Mileage was initially denied because of the FSCO bulletin which specifically did not require the insurer to pay mileage expenses. However, the treatment plans including the mileage were approved before the effective date of the FSCO bulletin and so mileage was paid out.
Unlike loss transfer disputes, there is no guidance from the Superintendent of Insurance regarding the reasonableness of payment.
Arbitrator Samworth found that the principles of reasonableness of payments utilized in loss transfer disputes are applicable to reimbursement in a priority dispute. She cited her own test in Commercial Union Insurance Company of Canada v The Boreal Property & Casualty Company wherein challenges to reasonableness of payments made are limited to confirming that the primary insurer did not act in bad faith, make payments not covered under the SABs, or grossly mishandle the file.
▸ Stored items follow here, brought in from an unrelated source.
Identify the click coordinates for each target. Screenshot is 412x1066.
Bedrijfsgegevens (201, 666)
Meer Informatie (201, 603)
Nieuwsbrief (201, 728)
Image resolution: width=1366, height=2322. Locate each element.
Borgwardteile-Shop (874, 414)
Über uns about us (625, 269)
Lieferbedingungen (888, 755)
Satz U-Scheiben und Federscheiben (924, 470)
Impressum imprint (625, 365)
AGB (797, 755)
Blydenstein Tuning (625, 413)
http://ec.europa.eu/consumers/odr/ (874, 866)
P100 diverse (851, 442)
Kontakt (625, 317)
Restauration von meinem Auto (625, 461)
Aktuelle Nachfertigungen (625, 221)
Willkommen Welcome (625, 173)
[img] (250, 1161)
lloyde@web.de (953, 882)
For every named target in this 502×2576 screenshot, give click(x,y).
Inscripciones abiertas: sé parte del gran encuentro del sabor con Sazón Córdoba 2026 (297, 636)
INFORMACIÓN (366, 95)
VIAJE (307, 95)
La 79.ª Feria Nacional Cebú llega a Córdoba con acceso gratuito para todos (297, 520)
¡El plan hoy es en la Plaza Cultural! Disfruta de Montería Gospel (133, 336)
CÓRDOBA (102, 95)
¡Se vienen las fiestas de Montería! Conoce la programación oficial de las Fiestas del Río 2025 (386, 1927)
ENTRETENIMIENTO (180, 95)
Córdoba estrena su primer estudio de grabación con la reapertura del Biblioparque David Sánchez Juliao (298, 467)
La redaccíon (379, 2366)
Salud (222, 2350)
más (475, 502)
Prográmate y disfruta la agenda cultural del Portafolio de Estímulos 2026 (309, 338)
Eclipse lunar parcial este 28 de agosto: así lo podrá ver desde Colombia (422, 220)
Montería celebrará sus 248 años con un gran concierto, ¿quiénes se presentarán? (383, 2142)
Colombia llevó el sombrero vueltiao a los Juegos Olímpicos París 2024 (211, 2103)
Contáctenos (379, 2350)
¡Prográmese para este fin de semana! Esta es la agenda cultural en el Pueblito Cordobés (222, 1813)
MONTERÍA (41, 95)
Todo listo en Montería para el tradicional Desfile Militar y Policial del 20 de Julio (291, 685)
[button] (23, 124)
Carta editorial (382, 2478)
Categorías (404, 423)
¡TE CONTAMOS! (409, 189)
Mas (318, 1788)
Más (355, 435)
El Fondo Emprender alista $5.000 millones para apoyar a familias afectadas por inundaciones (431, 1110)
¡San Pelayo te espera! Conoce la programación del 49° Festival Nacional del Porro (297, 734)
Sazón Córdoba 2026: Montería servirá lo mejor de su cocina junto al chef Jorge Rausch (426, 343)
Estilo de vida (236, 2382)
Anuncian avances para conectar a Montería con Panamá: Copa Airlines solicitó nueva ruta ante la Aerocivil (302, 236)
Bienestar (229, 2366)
Like that of loss transfer disputes, the standard imposed on insurers seeking reimbursement is not perfection and the onus of proof rests on the second party insurer to establish the payment made was not reasonable. Arbitrator Samworth found that the system of insurance coverage is premised on good faith and so it was reasonable of Economical to rely on the ROE and the claimant’s lawyer’s letter. Although more information should have been sought, it was not grossly unreasonable for Economical to have paid the benefits it sought to recover from Echelon, especially in the context of a catastrophic injury claim.
Arbitrator Samworth set out a three stage process for reimbursement in priority disputes:
- Insurer who handled claim must prove that benefits were paid for which reimbursement is sought;
- The Party resisting reimbursement must prove that the adjusting of the file meets the test of bad faith or gross mishandling in the processing of the claim; and
- The Party resisting reimbursement must prove that, had the file been handled properly, the payments would then not have been made.
At first glance, the third step appears to be a departure from loss transfer disputes, but it is an unspoken addition in loss transfer disputes. Articulating this requirement should shut down challenges that would be essentially meaningless where the end result was reasonable.